** Exercise **
Beginning with the first entry, restate the data word for word and leave out the images.

Records from a dataset:
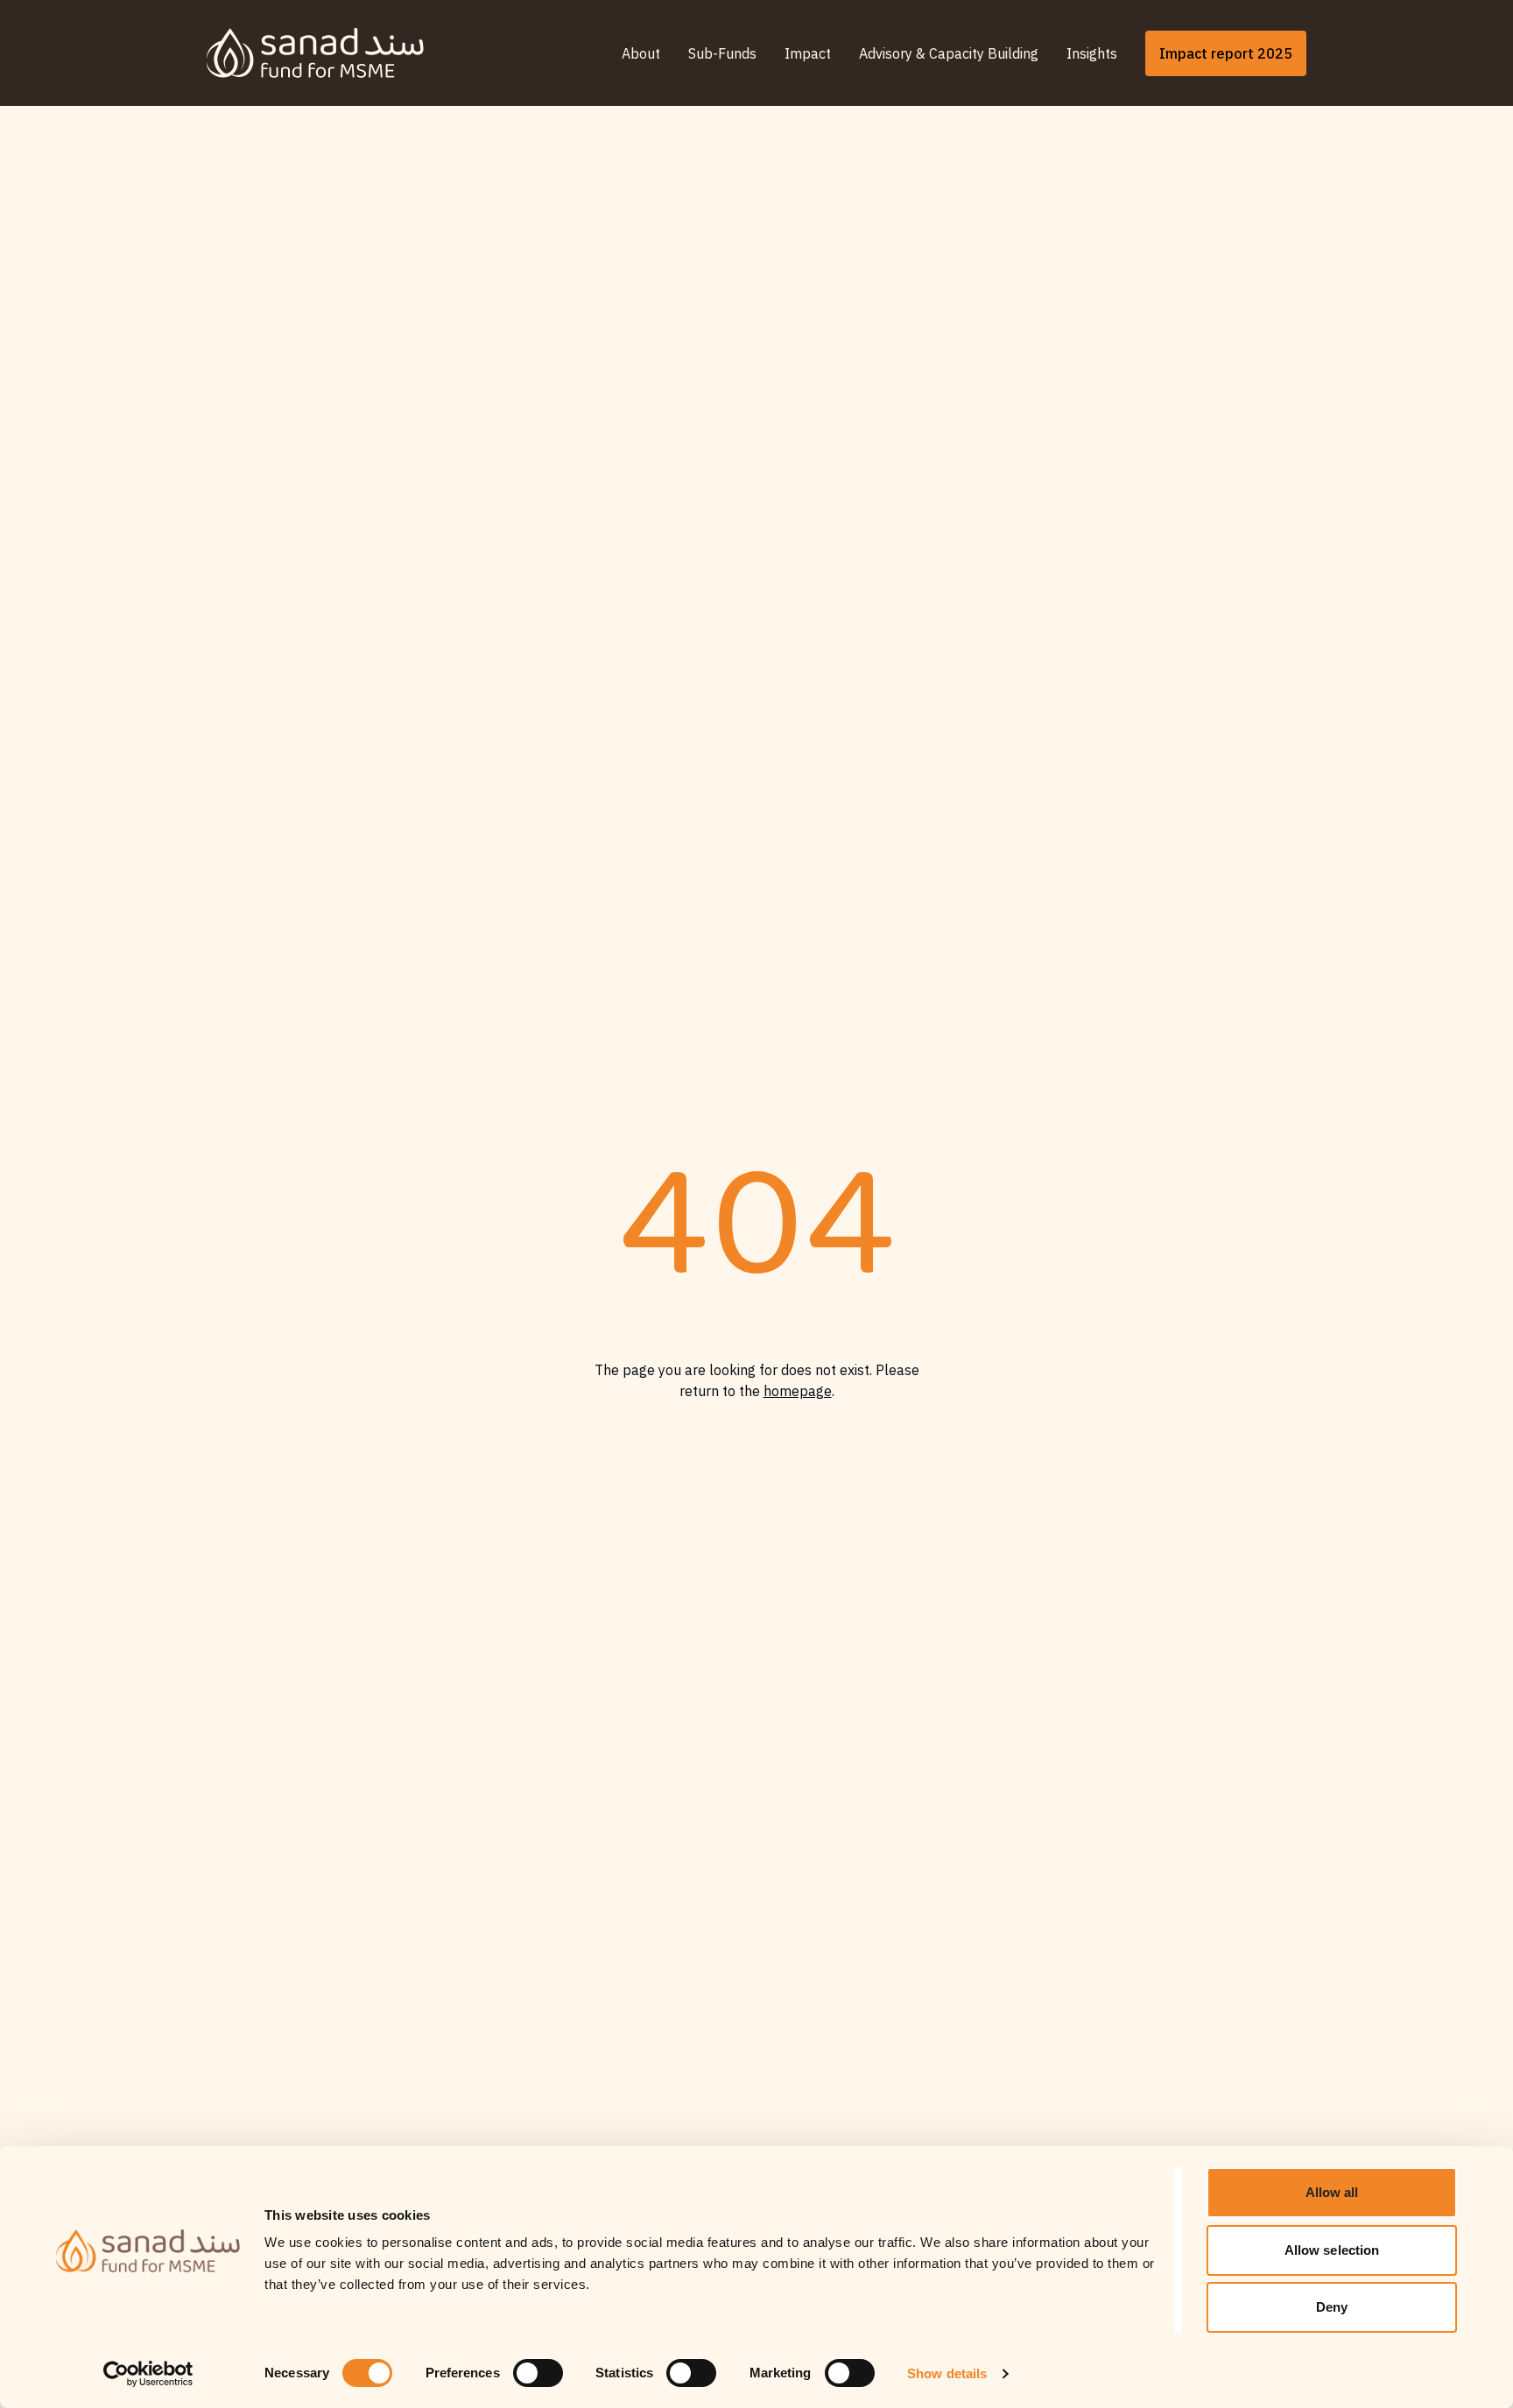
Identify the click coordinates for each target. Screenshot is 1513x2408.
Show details (947, 2373)
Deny (1332, 2306)
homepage (798, 1391)
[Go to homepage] (315, 53)
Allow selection (1332, 2250)
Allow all (1332, 2192)
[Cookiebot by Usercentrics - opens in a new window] (148, 2374)
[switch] (538, 2373)
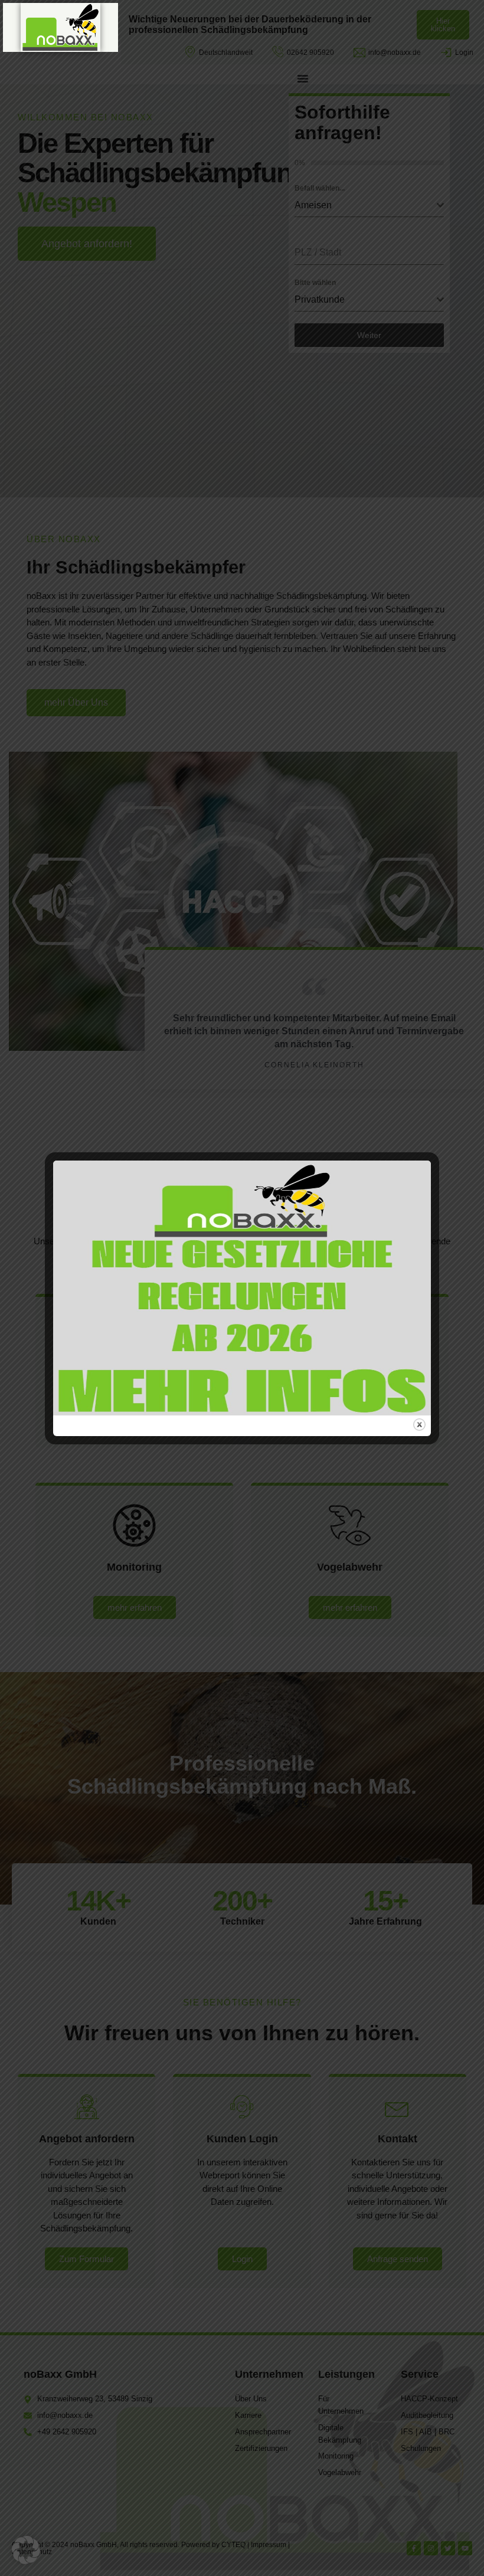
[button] (26, 2550)
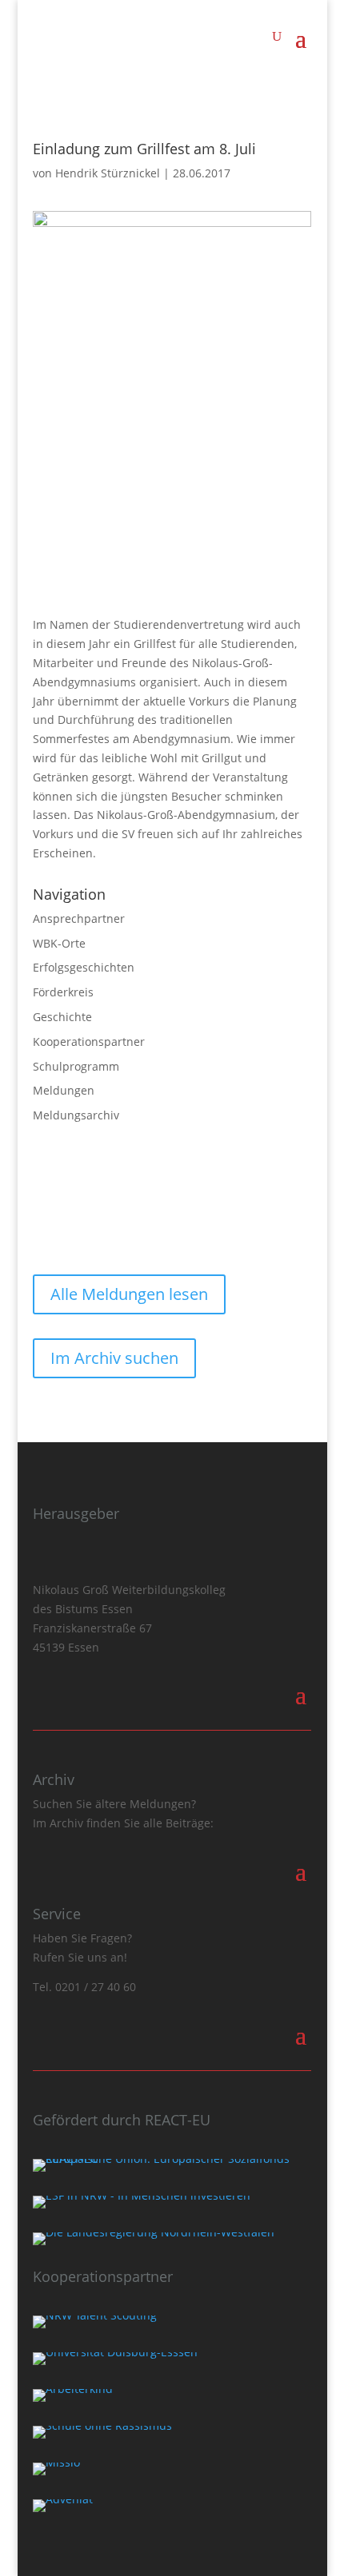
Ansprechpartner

** Answer section **
Identify the click coordinates for each target. Screenshot is 1513x2408.
Show details (947, 2373)
Deny (1332, 2306)
homepage (798, 1391)
[Go to homepage] (315, 53)
Allow selection (1332, 2250)
Allow all (1332, 2192)
[Cookiebot by Usercentrics - opens in a new window] (148, 2374)
[switch] (538, 2373)
[button] (26, 2550)
Ansprechpartner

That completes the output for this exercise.